On the morning of 29 March 2003, wire agencies and web sites in China carried solemn reports of the death of Microsoft’s founder and chairman, Bill Gates. It was two hours before they realised they had been tricked. By then, news of the error had spread around the world. “Gates ‘murdered’ by the Chinese”, wrote one commentator.
It was just the latest chapter in the occasionally strained relationship between the world’s richest man and the world’s most populated country.
To Gates, the gradual deterioration in the relationship has not been for the want of trying. While he has won a few concessions from the Chinese government over the years, and has had some success in selling Microsoft products in the country, the suspicion has remained that Beijing would rather take its chances without him.
The ‘one step forward, two steps back’ nature of the relationship was underlined in the spring when Gates, following a meeting with China’s president, Jiang Zemin, agreed to reveal the Windows source code to Beijing – only for the Chinese to go and develop their own distribution of the rival Linux operating system, called Red Flag Linux (yes, really).

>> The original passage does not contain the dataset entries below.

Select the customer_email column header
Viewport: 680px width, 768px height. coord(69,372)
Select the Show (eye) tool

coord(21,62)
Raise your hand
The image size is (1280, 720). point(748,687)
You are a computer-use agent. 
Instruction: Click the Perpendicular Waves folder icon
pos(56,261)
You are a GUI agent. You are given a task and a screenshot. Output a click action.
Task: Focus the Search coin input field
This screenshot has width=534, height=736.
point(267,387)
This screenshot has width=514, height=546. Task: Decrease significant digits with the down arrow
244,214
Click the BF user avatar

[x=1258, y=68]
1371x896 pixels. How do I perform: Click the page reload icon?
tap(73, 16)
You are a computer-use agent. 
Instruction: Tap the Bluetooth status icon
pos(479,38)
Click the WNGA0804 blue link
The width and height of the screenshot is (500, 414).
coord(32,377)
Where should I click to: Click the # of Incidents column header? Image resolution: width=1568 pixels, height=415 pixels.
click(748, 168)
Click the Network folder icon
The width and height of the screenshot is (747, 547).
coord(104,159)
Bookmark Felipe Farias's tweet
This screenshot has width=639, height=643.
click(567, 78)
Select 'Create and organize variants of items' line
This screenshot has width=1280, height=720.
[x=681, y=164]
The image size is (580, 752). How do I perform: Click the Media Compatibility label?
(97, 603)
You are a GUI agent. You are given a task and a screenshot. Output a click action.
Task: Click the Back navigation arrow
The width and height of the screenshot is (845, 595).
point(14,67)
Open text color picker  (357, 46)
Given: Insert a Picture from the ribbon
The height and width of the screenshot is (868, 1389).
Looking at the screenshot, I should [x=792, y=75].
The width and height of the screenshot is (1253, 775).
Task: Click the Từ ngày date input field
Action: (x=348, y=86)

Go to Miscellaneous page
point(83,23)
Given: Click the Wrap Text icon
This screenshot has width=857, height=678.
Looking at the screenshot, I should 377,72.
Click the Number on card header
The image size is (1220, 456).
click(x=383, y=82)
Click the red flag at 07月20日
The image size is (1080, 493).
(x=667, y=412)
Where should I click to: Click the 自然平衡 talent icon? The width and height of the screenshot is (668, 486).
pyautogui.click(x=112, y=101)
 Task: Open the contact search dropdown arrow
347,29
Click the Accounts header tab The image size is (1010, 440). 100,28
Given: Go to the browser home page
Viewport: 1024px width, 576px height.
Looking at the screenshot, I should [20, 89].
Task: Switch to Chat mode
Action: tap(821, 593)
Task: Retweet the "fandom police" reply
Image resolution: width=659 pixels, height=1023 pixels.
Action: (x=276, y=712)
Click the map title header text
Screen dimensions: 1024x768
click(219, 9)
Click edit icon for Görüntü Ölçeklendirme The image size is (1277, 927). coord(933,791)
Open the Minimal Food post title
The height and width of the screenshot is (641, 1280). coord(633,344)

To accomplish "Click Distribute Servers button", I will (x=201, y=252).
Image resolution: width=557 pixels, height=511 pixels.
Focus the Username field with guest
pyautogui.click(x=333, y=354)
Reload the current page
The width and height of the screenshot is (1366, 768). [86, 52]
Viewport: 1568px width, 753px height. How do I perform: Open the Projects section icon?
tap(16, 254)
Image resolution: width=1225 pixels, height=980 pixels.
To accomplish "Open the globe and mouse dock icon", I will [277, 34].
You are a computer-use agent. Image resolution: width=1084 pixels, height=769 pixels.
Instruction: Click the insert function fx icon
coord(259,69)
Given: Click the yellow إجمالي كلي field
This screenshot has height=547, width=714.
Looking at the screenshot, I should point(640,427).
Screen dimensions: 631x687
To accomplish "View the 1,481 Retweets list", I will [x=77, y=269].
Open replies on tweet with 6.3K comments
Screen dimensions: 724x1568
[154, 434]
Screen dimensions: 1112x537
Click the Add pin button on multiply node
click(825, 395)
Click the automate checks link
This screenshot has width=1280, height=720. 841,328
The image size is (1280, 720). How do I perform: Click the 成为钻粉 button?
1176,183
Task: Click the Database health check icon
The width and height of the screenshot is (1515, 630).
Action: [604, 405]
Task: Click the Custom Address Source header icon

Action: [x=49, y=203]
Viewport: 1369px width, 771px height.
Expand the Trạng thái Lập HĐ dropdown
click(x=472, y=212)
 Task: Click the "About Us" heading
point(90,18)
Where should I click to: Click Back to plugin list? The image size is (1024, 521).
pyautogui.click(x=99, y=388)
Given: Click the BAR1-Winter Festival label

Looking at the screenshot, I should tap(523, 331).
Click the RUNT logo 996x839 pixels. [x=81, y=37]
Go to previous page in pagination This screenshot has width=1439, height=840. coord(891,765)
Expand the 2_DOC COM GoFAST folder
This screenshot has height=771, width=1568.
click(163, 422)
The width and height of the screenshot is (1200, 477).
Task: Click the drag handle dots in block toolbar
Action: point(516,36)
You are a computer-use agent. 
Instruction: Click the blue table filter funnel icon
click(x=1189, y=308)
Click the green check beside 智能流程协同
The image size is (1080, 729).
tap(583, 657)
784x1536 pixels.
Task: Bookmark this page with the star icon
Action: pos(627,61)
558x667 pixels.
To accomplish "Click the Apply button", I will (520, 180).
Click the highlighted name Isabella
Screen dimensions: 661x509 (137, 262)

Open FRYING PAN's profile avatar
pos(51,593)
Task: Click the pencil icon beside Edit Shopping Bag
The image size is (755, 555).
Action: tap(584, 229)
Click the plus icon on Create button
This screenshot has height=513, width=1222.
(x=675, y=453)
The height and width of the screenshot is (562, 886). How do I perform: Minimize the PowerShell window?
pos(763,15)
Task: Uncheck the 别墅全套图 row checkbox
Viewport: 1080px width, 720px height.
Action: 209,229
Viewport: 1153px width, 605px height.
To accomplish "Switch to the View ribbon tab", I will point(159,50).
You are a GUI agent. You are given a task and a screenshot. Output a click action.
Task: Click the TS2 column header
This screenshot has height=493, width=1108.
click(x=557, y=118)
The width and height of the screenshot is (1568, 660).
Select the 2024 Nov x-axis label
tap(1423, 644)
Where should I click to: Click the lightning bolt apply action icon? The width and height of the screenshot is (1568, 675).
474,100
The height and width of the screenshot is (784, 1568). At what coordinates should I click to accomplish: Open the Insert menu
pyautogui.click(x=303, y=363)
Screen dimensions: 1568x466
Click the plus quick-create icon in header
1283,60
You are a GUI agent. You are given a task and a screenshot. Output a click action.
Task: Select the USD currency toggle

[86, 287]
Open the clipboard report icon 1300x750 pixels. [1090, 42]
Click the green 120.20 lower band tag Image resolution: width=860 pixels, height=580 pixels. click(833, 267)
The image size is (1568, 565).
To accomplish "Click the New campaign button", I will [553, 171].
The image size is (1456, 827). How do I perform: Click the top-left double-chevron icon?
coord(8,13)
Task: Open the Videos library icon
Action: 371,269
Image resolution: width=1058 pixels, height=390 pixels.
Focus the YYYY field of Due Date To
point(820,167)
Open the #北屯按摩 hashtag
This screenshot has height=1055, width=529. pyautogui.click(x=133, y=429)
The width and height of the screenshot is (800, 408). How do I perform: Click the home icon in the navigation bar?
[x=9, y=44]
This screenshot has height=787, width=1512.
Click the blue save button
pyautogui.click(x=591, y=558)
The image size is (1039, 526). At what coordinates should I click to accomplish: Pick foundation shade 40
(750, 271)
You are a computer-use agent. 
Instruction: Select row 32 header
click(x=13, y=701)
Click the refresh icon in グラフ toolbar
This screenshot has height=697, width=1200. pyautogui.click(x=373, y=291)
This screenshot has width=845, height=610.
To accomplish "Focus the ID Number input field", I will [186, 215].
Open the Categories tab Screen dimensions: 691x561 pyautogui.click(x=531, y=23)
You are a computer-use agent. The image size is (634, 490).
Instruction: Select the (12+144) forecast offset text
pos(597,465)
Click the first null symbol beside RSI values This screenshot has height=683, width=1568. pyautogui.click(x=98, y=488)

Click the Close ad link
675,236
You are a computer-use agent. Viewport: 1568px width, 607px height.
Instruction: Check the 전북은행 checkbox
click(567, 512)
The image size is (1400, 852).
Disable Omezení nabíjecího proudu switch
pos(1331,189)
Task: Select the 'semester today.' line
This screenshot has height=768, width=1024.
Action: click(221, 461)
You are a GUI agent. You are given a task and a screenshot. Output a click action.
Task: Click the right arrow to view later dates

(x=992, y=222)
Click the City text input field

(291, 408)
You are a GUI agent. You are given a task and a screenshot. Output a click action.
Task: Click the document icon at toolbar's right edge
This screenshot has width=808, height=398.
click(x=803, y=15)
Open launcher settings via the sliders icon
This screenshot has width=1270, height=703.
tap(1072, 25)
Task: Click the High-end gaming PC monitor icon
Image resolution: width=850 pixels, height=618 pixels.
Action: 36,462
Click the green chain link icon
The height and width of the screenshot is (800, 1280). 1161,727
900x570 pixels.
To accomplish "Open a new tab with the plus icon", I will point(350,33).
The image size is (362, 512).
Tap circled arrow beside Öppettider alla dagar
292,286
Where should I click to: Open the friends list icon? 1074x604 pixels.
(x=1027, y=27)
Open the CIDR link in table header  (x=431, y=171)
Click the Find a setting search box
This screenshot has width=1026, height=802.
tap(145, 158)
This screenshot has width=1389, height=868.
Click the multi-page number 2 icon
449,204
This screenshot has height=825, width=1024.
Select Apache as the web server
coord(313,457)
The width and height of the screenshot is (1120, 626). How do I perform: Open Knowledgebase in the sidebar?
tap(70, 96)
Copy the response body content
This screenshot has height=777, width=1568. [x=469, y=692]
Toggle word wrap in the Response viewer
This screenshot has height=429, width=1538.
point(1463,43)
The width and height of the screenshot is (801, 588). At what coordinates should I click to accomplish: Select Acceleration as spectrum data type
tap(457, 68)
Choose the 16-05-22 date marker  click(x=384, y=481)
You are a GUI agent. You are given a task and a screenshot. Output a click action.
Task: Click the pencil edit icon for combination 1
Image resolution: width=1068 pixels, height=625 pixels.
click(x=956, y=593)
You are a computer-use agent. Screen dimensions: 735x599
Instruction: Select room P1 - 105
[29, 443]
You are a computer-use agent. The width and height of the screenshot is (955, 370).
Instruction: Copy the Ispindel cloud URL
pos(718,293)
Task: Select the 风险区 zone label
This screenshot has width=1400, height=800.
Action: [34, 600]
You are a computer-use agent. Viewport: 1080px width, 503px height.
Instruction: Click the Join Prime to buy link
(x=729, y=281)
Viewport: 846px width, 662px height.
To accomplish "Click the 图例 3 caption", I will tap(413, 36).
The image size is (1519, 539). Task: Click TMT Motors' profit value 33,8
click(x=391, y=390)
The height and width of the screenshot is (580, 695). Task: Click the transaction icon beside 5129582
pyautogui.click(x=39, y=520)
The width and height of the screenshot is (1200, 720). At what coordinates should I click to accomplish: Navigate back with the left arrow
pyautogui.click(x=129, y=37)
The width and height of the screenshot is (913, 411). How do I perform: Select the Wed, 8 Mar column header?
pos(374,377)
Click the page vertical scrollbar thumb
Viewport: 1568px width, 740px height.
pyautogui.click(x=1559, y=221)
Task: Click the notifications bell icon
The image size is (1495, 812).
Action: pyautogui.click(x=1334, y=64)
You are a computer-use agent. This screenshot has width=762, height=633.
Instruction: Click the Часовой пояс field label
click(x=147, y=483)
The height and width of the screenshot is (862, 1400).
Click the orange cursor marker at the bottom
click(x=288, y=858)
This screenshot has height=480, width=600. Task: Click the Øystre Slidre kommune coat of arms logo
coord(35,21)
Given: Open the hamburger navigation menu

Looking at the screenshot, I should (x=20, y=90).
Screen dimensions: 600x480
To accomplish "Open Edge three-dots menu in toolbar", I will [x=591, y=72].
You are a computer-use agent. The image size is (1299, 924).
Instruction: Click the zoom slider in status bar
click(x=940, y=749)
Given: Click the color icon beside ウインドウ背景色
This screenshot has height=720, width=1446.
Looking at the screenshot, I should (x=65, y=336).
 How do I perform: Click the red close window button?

More recently, Microsoft signed a promising deal with China’s education ministry to bring IT to China’s poorer primary schools. But shortly after, it was overshadowed by an altogether more significant tie-up between the Chinese government and Microsoft’s bitter rival, Sun Microsystems. China says that it wants to buy hundreds of millions of PCs based on Linux and other open standards including, possibly, Sun Microsystems’ Star Office personal productivity suite.
In the first step on the road, a Beijing-backed consortium called China Standard Software Corp is to buy up to one million Linux-based desktops from Sun.
The deal represented a serious blow to Microsoft. China’s IT market is growing at 20% a year, and annual software sales alone are expected to top $30 billion by 2005. The possible rewards to Microsoft – or any company capable of dominating the Chinese market – are clearly huge.
China is not the only local difficulty to be troubling Microsoft at present. In Brussels, the European Union’s investigation into Microsoft’s alleged anti-competitive behaviour is reaching a critical stage. In November, some of Microsoft’s chief rivals were called to give evidence, and a ruling is expected early in 2004. If found guilty, Microsoft faces a possible fine of up to 10% of its last full-year revenues, or as much as $3.2 billion.
In New York, investors cashed in after relatively disappointing results for Microsoft’s first quarter. For example, deferred revenue – an important indicator of the company’s underlying health in the corporate software sector – fell by $768 million to $8.2 billion. That seemed to indicate that many of Microsoft’s customers were still unhappy over changes brought in last year to its software maintenance policy, called Software Assurance.
At a time when many technology stocks were rising, Microsoft’s shares seemed to spent much of November heading south. To further underline that there may be limits to Microsoft’s power, both Symbian, the mobile phone operating system consortium (see above), and Nokia, one of the key equipment makers that is a member, suggested that Microsoft is making very little headway in its ambition to become a leading supplier of mobile phone software (see story on Nokia elsewhere in this issue).
But Microsoft’s core products – including Windows servers and Office desktop systems – remain dominant in their markets, notwithstanding the emergence of free alternatives. And Microsoft is beginning to make significant progress in some key enterprise markets, including those for customer management software and accounting software. Like stories of Gates’s premature death, reports of the demise of Microsoft have all so far proved to be exaggerated.